**** Data provided
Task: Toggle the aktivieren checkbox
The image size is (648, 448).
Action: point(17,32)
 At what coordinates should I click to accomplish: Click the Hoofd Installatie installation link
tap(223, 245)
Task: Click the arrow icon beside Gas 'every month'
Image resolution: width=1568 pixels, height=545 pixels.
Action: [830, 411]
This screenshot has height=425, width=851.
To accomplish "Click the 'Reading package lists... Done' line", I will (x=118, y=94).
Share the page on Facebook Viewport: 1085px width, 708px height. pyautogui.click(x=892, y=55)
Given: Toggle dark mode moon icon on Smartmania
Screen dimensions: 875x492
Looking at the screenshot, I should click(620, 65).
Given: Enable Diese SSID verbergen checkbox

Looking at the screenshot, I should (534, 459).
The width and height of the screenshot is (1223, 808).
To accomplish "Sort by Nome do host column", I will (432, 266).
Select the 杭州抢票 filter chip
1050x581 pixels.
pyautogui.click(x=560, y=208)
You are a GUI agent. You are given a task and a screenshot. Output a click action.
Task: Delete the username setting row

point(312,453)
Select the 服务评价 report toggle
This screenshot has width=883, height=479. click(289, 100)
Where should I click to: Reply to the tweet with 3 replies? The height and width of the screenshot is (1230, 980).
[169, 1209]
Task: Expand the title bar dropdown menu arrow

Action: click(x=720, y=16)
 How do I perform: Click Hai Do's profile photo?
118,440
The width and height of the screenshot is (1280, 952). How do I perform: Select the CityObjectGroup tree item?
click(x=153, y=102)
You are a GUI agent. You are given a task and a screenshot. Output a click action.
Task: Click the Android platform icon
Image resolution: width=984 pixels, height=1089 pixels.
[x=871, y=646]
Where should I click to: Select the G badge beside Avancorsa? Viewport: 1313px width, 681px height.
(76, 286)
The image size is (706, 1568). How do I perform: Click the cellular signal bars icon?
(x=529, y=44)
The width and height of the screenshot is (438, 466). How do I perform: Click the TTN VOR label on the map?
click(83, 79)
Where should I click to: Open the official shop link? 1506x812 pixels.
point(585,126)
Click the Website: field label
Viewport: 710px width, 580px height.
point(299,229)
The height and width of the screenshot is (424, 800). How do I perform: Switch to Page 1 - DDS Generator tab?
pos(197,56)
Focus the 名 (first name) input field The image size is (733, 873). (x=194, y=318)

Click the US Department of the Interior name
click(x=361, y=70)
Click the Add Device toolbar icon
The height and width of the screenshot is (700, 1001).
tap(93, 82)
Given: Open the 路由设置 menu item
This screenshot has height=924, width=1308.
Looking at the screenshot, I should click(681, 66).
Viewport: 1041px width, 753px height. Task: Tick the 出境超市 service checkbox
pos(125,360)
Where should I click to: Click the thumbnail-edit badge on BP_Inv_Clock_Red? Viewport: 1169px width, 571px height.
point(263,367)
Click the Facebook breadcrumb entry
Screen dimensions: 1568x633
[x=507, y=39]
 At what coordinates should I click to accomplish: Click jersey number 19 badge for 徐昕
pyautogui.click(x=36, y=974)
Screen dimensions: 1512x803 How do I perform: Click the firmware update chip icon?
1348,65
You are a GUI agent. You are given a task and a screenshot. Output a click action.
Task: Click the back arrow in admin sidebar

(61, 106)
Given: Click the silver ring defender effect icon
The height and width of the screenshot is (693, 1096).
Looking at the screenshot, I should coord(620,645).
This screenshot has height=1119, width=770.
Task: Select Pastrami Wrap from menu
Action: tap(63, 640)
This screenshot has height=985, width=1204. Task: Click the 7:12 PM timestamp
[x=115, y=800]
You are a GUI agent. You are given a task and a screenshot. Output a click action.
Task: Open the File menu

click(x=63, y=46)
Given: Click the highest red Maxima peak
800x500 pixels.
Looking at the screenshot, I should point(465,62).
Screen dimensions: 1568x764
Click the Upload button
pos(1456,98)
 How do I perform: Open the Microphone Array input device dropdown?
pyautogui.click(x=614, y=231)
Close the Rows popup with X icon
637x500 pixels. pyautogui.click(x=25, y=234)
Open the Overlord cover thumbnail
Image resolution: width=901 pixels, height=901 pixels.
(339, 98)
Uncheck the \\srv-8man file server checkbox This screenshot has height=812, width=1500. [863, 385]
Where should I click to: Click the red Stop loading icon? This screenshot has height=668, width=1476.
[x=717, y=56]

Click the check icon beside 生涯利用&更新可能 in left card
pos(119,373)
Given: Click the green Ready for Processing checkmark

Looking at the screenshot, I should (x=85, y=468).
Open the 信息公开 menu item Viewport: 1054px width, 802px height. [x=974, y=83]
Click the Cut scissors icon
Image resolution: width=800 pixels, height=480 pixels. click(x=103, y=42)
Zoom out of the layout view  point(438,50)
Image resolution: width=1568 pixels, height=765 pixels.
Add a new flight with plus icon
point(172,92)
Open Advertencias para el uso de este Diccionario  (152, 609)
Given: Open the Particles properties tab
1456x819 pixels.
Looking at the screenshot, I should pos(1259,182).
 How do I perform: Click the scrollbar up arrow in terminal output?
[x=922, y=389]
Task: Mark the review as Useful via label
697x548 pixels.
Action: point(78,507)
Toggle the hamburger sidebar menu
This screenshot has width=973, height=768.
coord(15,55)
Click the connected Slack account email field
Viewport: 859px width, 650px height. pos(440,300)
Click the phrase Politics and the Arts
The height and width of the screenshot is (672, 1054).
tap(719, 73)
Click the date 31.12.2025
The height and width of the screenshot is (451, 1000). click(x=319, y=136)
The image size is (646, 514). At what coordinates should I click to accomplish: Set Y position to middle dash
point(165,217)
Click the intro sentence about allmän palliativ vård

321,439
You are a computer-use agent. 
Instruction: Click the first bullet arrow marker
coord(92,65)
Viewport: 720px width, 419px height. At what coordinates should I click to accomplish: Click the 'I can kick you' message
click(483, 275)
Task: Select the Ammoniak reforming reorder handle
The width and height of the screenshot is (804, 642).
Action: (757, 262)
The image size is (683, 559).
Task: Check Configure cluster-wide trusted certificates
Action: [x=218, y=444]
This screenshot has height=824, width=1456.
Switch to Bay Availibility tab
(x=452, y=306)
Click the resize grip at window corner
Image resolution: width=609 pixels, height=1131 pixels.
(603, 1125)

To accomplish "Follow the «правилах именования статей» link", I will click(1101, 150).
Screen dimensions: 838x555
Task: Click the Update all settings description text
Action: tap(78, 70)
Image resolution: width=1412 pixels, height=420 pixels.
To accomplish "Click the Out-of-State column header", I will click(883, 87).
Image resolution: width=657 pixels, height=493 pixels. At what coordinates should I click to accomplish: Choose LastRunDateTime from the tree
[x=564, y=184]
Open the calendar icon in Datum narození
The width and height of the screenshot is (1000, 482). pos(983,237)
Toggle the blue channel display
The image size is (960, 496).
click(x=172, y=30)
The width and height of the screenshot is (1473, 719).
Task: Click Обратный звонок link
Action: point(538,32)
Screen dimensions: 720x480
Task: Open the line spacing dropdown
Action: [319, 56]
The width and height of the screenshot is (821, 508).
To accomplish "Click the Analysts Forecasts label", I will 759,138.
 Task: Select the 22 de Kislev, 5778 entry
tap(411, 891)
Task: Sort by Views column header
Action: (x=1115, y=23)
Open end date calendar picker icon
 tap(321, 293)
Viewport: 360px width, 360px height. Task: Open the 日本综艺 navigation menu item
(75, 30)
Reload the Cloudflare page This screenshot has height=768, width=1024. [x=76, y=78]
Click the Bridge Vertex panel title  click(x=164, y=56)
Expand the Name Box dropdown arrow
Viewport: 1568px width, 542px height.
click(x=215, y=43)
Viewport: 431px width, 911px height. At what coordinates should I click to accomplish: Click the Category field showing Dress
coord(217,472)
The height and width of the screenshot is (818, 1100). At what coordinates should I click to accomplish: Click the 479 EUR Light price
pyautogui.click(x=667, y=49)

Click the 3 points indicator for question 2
********
● **What is being asked**:
Every entry above should be returned exactly as written.

● **Reply to the exercise**:
Task: Toggle the aktivieren checkbox
The image size is (648, 448).
Action: point(17,32)
 At what coordinates should I click to accomplish: Click the Hoofd Installatie installation link
tap(223, 245)
Task: Click the arrow icon beside Gas 'every month'
Image resolution: width=1568 pixels, height=545 pixels.
Action: [830, 411]
This screenshot has height=425, width=851.
To accomplish "Click the 'Reading package lists... Done' line", I will (x=118, y=94).
Share the page on Facebook Viewport: 1085px width, 708px height. pyautogui.click(x=892, y=55)
Given: Toggle dark mode moon icon on Smartmania
Screen dimensions: 875x492
Looking at the screenshot, I should click(620, 65).
Given: Enable Diese SSID verbergen checkbox

Looking at the screenshot, I should (534, 459).
The width and height of the screenshot is (1223, 808).
To accomplish "Sort by Nome do host column", I will (432, 266).
Select the 杭州抢票 filter chip
1050x581 pixels.
pyautogui.click(x=560, y=208)
You are a GUI agent. You are given a task and a screenshot. Output a click action.
Task: Delete the username setting row

point(312,453)
Select the 服务评价 report toggle
This screenshot has width=883, height=479. click(289, 100)
Where should I click to: Reply to the tweet with 3 replies? The height and width of the screenshot is (1230, 980).
[169, 1209]
Task: Expand the title bar dropdown menu arrow

Action: click(x=720, y=16)
 How do I perform: Click Hai Do's profile photo?
118,440
The width and height of the screenshot is (1280, 952). How do I perform: Select the CityObjectGroup tree item?
click(x=153, y=102)
You are a GUI agent. You are given a task and a screenshot. Output a click action.
Task: Click the Android platform icon
Image resolution: width=984 pixels, height=1089 pixels.
[x=871, y=646]
Where should I click to: Select the G badge beside Avancorsa? Viewport: 1313px width, 681px height.
(76, 286)
The image size is (706, 1568). How do I perform: Click the cellular signal bars icon?
(x=529, y=44)
The width and height of the screenshot is (438, 466). How do I perform: Click the TTN VOR label on the map?
click(83, 79)
Where should I click to: Open the official shop link? 1506x812 pixels.
point(585,126)
Click the Website: field label
Viewport: 710px width, 580px height.
point(299,229)
The height and width of the screenshot is (424, 800). How do I perform: Switch to Page 1 - DDS Generator tab?
pos(197,56)
Focus the 名 (first name) input field The image size is (733, 873). (x=194, y=318)

Click the US Department of the Interior name
click(x=361, y=70)
Click the Add Device toolbar icon
The height and width of the screenshot is (700, 1001).
tap(93, 82)
Given: Open the 路由设置 menu item
This screenshot has height=924, width=1308.
Looking at the screenshot, I should click(681, 66).
Viewport: 1041px width, 753px height. Task: Tick the 出境超市 service checkbox
pos(125,360)
Where should I click to: Click the thumbnail-edit badge on BP_Inv_Clock_Red? Viewport: 1169px width, 571px height.
point(263,367)
Click the Facebook breadcrumb entry
Screen dimensions: 1568x633
[x=507, y=39]
 At what coordinates should I click to accomplish: Click jersey number 19 badge for 徐昕
pyautogui.click(x=36, y=974)
Screen dimensions: 1512x803 How do I perform: Click the firmware update chip icon?
1348,65
You are a GUI agent. You are given a task and a screenshot. Output a click action.
Task: Click the back arrow in admin sidebar

(61, 106)
Given: Click the silver ring defender effect icon
The height and width of the screenshot is (693, 1096).
Looking at the screenshot, I should coord(620,645).
This screenshot has height=1119, width=770.
Task: Select Pastrami Wrap from menu
Action: tap(63, 640)
This screenshot has height=985, width=1204. Task: Click the 7:12 PM timestamp
[x=115, y=800]
You are a GUI agent. You are given a task and a screenshot. Output a click action.
Task: Open the File menu

click(x=63, y=46)
Given: Click the highest red Maxima peak
800x500 pixels.
Looking at the screenshot, I should point(465,62).
Screen dimensions: 1568x764
Click the Upload button
pos(1456,98)
 How do I perform: Open the Microphone Array input device dropdown?
pyautogui.click(x=614, y=231)
Close the Rows popup with X icon
637x500 pixels. pyautogui.click(x=25, y=234)
Open the Overlord cover thumbnail
Image resolution: width=901 pixels, height=901 pixels.
(339, 98)
Uncheck the \\srv-8man file server checkbox This screenshot has height=812, width=1500. [863, 385]
Where should I click to: Click the red Stop loading icon? This screenshot has height=668, width=1476.
[x=717, y=56]

Click the check icon beside 生涯利用&更新可能 in left card
pos(119,373)
Given: Click the green Ready for Processing checkmark

Looking at the screenshot, I should (x=85, y=468).
Open the 信息公开 menu item Viewport: 1054px width, 802px height. [x=974, y=83]
Click the Cut scissors icon
Image resolution: width=800 pixels, height=480 pixels. click(x=103, y=42)
Zoom out of the layout view  point(438,50)
Image resolution: width=1568 pixels, height=765 pixels.
Add a new flight with plus icon
point(172,92)
Open Advertencias para el uso de este Diccionario  (152, 609)
Given: Open the Particles properties tab
1456x819 pixels.
Looking at the screenshot, I should pos(1259,182).
 How do I perform: Click the scrollbar up arrow in terminal output?
[x=922, y=389]
Task: Mark the review as Useful via label
697x548 pixels.
Action: point(78,507)
Toggle the hamburger sidebar menu
This screenshot has width=973, height=768.
coord(15,55)
Click the connected Slack account email field
Viewport: 859px width, 650px height. pos(440,300)
Click the phrase Politics and the Arts
The height and width of the screenshot is (672, 1054).
tap(719, 73)
Click the date 31.12.2025
The height and width of the screenshot is (451, 1000). click(x=319, y=136)
The image size is (646, 514). At what coordinates should I click to accomplish: Set Y position to middle dash
point(165,217)
Click the intro sentence about allmän palliativ vård

321,439
You are a computer-use agent. 
Instruction: Click the first bullet arrow marker
coord(92,65)
Viewport: 720px width, 419px height. At what coordinates should I click to accomplish: Click the 'I can kick you' message
click(483, 275)
Task: Select the Ammoniak reforming reorder handle
The width and height of the screenshot is (804, 642).
Action: (757, 262)
The image size is (683, 559).
Task: Check Configure cluster-wide trusted certificates
Action: [x=218, y=444]
This screenshot has height=824, width=1456.
Switch to Bay Availibility tab
(x=452, y=306)
Click the resize grip at window corner
Image resolution: width=609 pixels, height=1131 pixels.
(603, 1125)

To accomplish "Follow the «правилах именования статей» link", I will click(1101, 150).
Screen dimensions: 838x555
Task: Click the Update all settings description text
Action: tap(78, 70)
Image resolution: width=1412 pixels, height=420 pixels.
To accomplish "Click the Out-of-State column header", I will click(883, 87).
Image resolution: width=657 pixels, height=493 pixels. At what coordinates should I click to accomplish: Choose LastRunDateTime from the tree
[x=564, y=184]
Open the calendar icon in Datum narození
The width and height of the screenshot is (1000, 482). pos(983,237)
Toggle the blue channel display
The image size is (960, 496).
click(x=172, y=30)
The width and height of the screenshot is (1473, 719).
Task: Click Обратный звонок link
Action: point(538,32)
Screen dimensions: 720x480
Task: Open the line spacing dropdown
Action: [319, 56]
The width and height of the screenshot is (821, 508).
To accomplish "Click the Analysts Forecasts label", I will 759,138.
 Task: Select the 22 de Kislev, 5778 entry
tap(411, 891)
Task: Sort by Views column header
Action: (x=1115, y=23)
Open end date calendar picker icon
 tap(321, 293)
Viewport: 360px width, 360px height. Task: Open the 日本综艺 navigation menu item
(75, 30)
Reload the Cloudflare page This screenshot has height=768, width=1024. [x=76, y=78]
Click the Bridge Vertex panel title  click(x=164, y=56)
Expand the Name Box dropdown arrow
Viewport: 1568px width, 542px height.
click(x=215, y=43)
Viewport: 431px width, 911px height. At what coordinates should I click to accomplish: Click the Category field showing Dress
coord(217,472)
The height and width of the screenshot is (818, 1100). At what coordinates should I click to accomplish: Click the 479 EUR Light price
pyautogui.click(x=667, y=49)

Click the 3 points indicator for question 2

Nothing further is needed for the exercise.